_TASK DETAILS_.
Exactly the lines below starting at the line with "You are a computer-use agent. 1813x471" and ending at the line with "You are a computer-use agent. Screen" are wanted, with both ends included. Leave out the pictures and add no other lines.

_DATA FOR ANALYSIS_.
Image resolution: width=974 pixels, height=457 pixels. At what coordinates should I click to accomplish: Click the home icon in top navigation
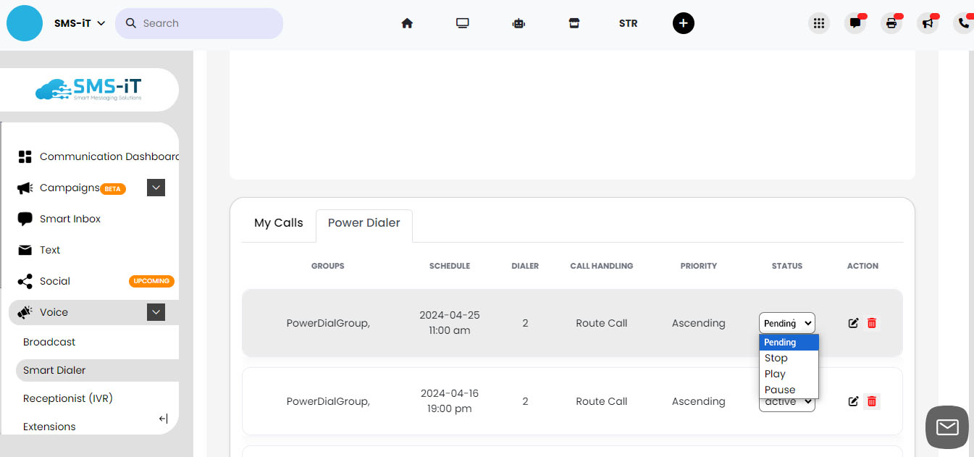(407, 23)
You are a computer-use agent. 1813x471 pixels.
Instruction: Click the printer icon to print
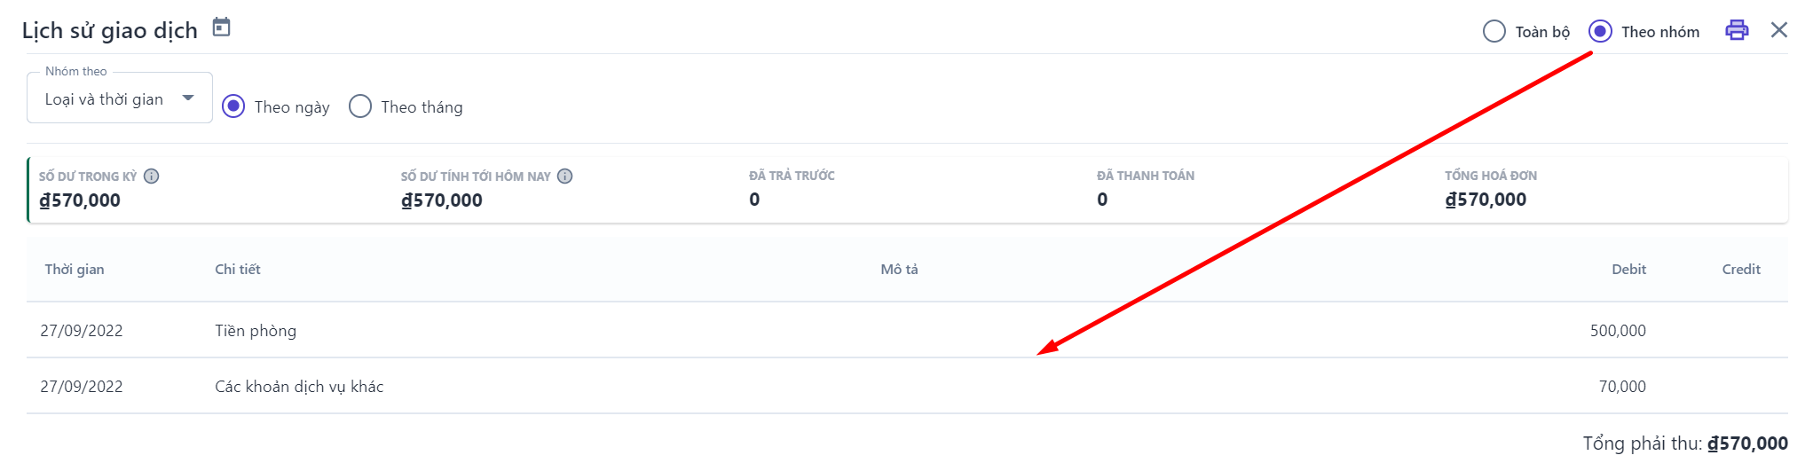pos(1736,30)
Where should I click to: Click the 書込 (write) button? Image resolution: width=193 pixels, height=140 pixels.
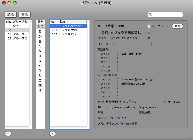(25, 14)
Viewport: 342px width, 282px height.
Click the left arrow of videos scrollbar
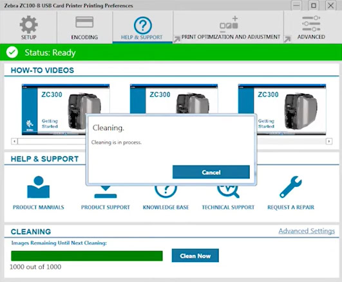click(14, 141)
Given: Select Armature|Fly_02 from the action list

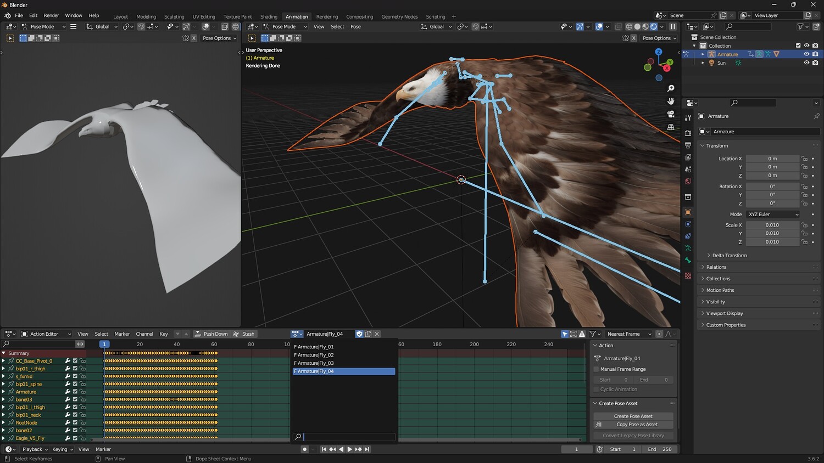Looking at the screenshot, I should (314, 355).
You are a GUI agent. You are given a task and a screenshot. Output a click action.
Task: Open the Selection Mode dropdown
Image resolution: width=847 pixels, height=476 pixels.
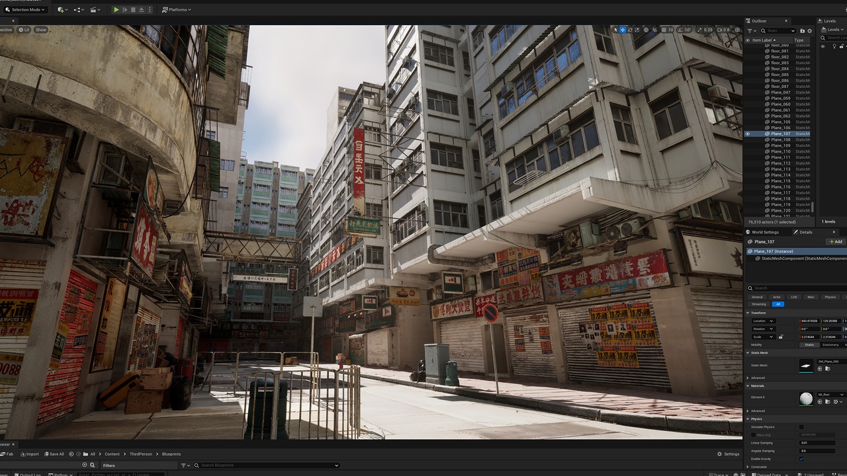pyautogui.click(x=25, y=10)
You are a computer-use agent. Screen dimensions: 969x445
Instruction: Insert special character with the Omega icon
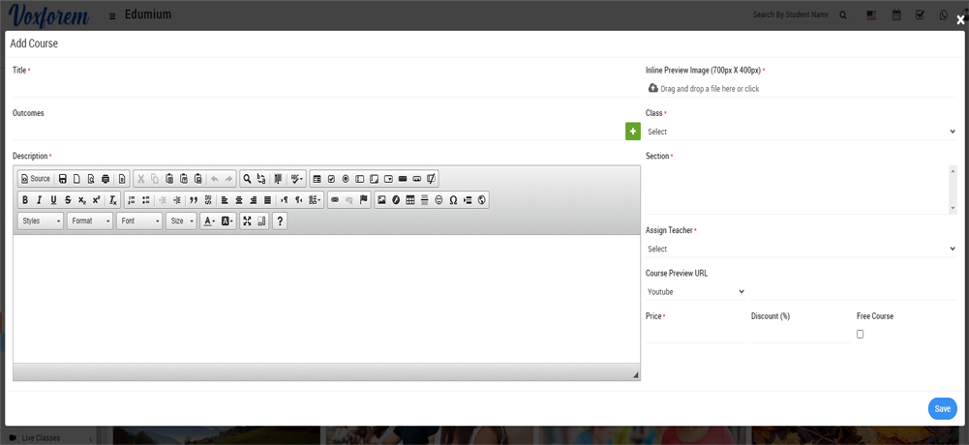point(453,200)
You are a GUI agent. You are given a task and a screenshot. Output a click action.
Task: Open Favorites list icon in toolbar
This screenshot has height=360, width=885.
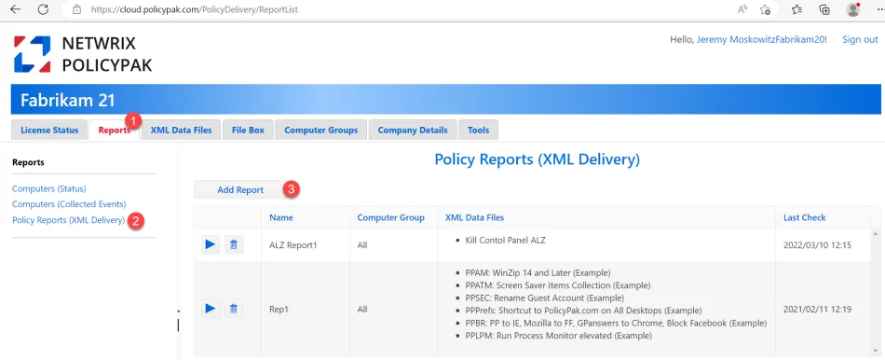click(x=797, y=9)
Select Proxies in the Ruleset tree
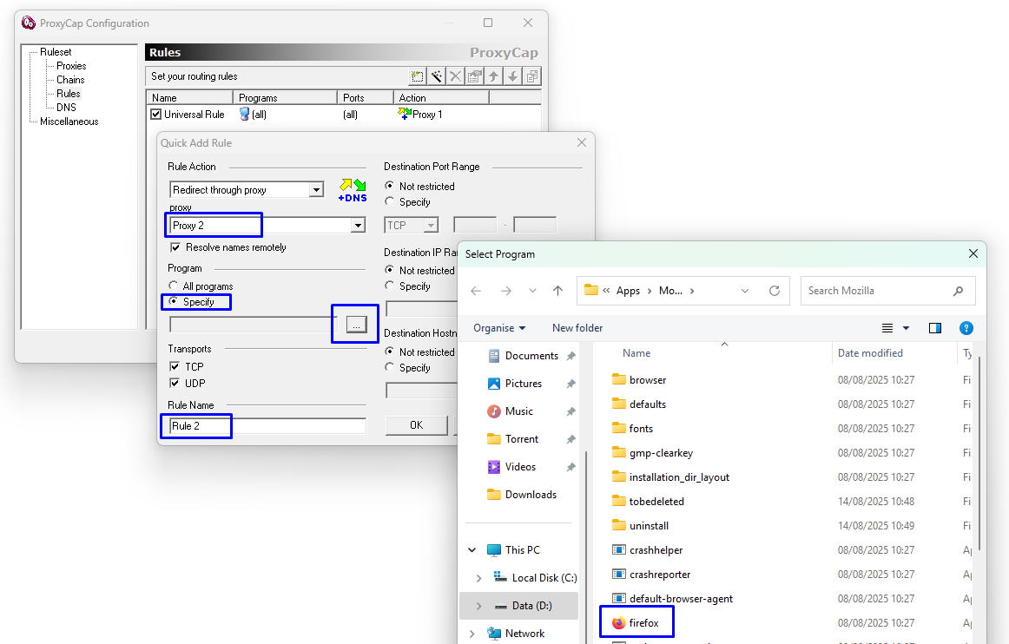 click(71, 66)
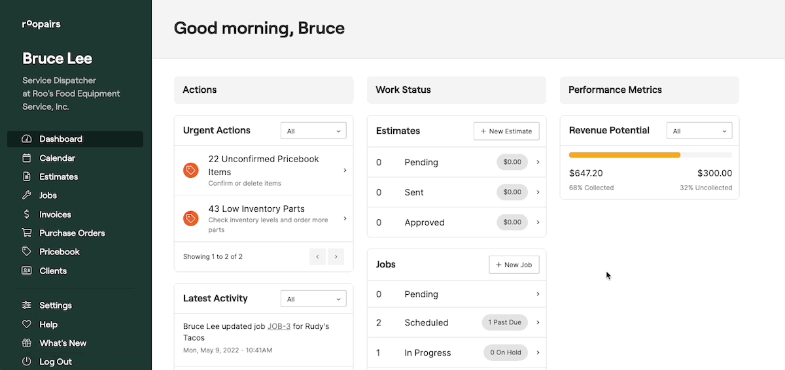This screenshot has width=785, height=370.
Task: Click the New Job button
Action: tap(514, 265)
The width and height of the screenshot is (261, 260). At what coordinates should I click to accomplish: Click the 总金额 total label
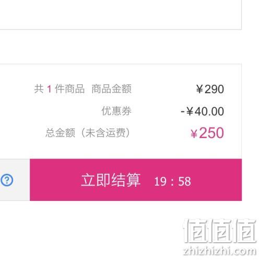tap(61, 133)
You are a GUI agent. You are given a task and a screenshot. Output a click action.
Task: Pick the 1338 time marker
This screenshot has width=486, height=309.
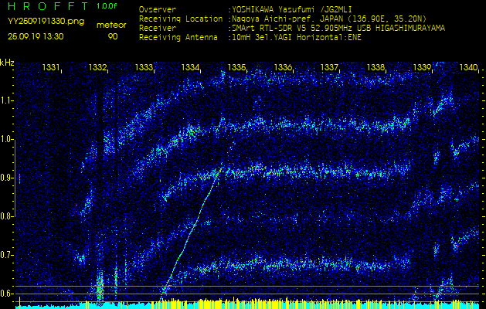tap(376, 68)
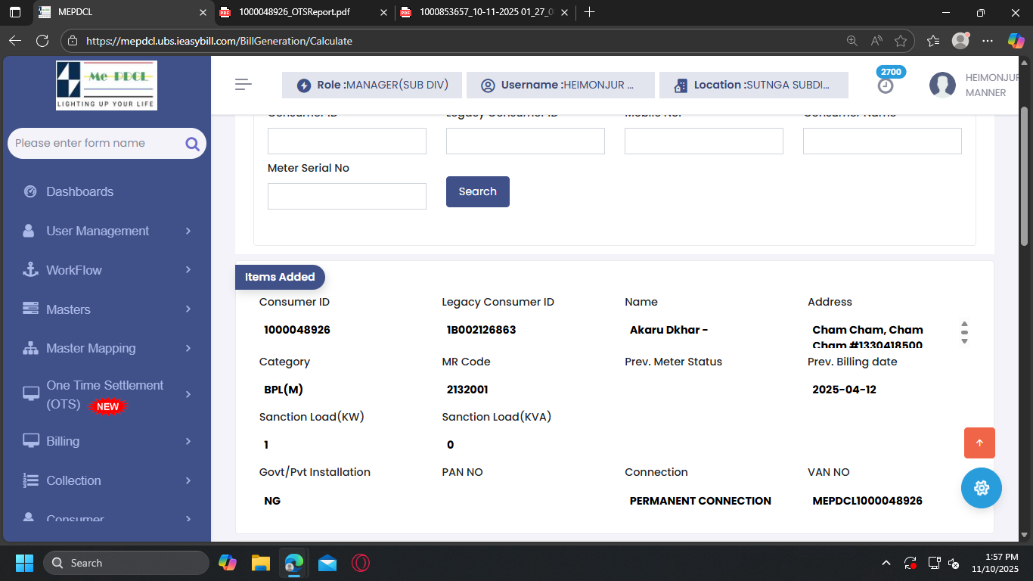
Task: Click the Search button
Action: click(x=477, y=191)
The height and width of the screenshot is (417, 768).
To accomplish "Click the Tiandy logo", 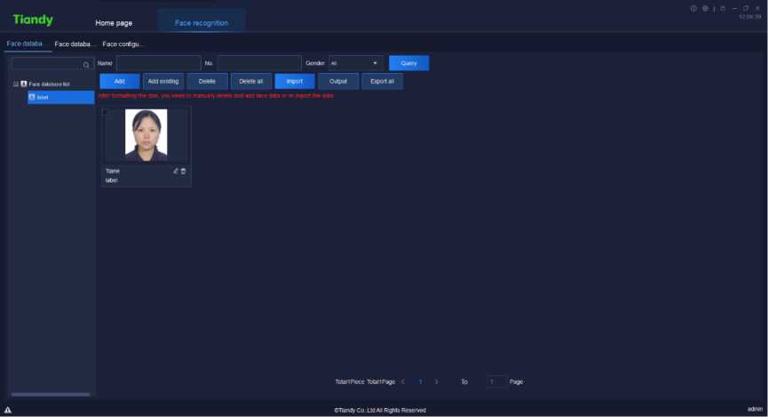I will 33,20.
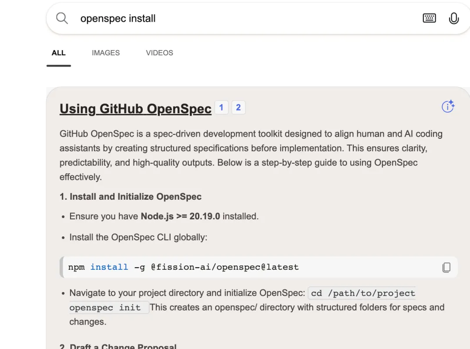Switch to the VIDEOS tab
This screenshot has height=349, width=470.
coord(159,53)
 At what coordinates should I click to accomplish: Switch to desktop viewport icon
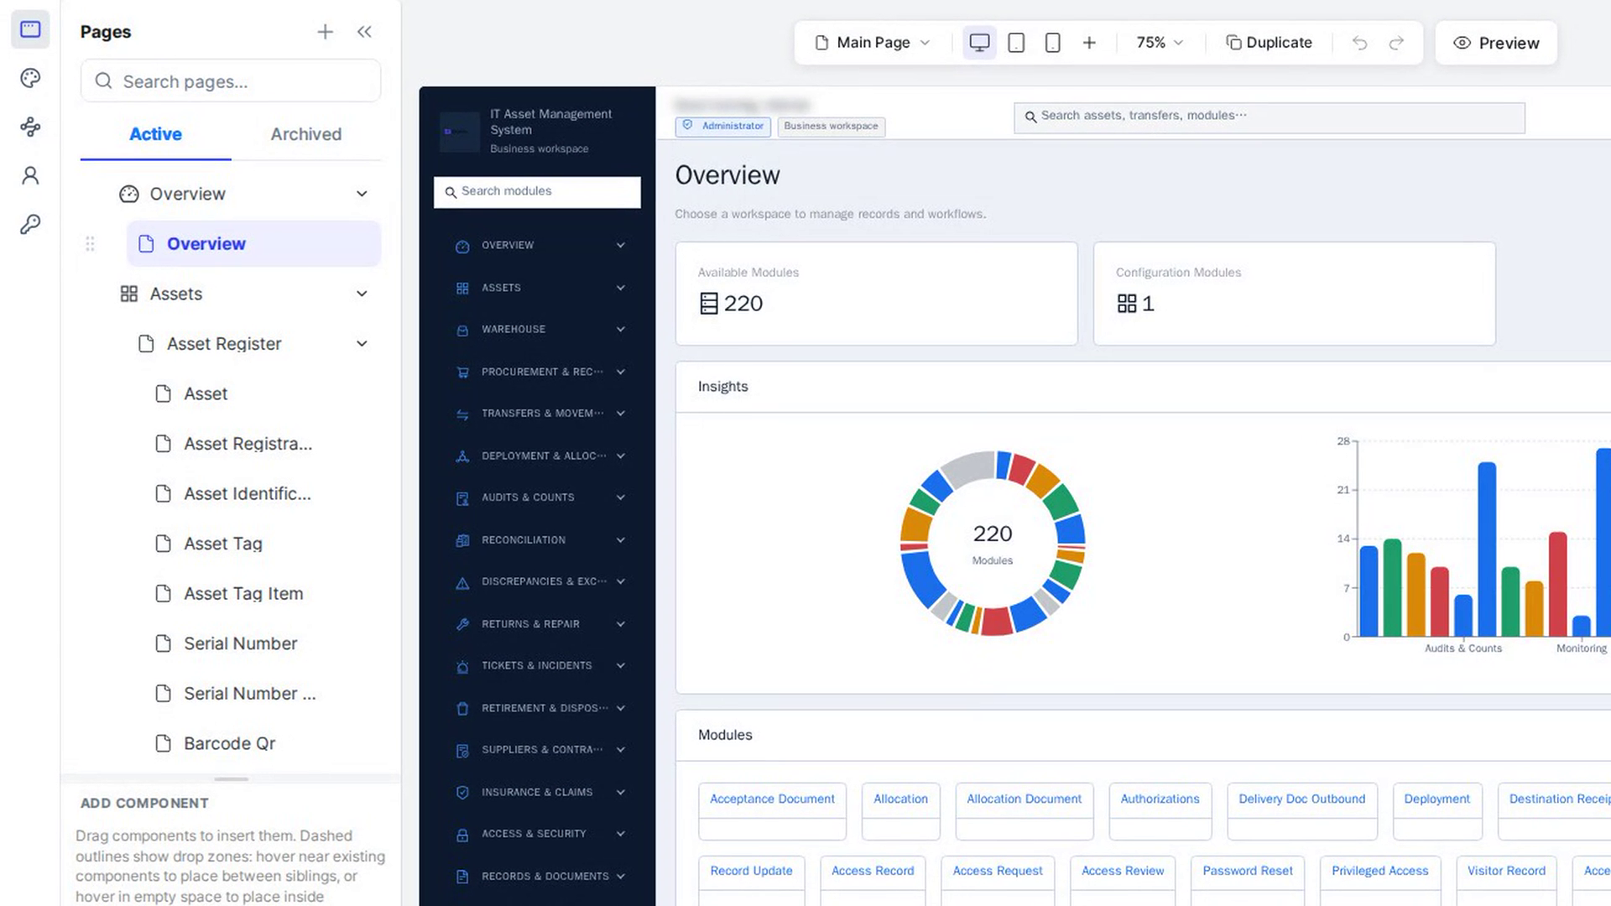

_WRITTEN RESPONSE_.
You are a computer-use agent. 1813x471 pixels.
Instruction: Click the printer icon to print
pos(1736,30)
Where should I click to: Click the 書込 (write) button? Image resolution: width=193 pixels, height=140 pixels.
(25, 14)
Viewport: 342px width, 282px height.
Click the left arrow of videos scrollbar
click(14, 141)
Given: Select Armature|Fly_02 from the action list

Looking at the screenshot, I should (314, 355).
You are a GUI agent. You are given a task and a screenshot. Output a click action.
Task: Open the Selection Mode dropdown
Image resolution: width=847 pixels, height=476 pixels.
pyautogui.click(x=25, y=10)
You are a computer-use agent. Screen dimensions: 969x445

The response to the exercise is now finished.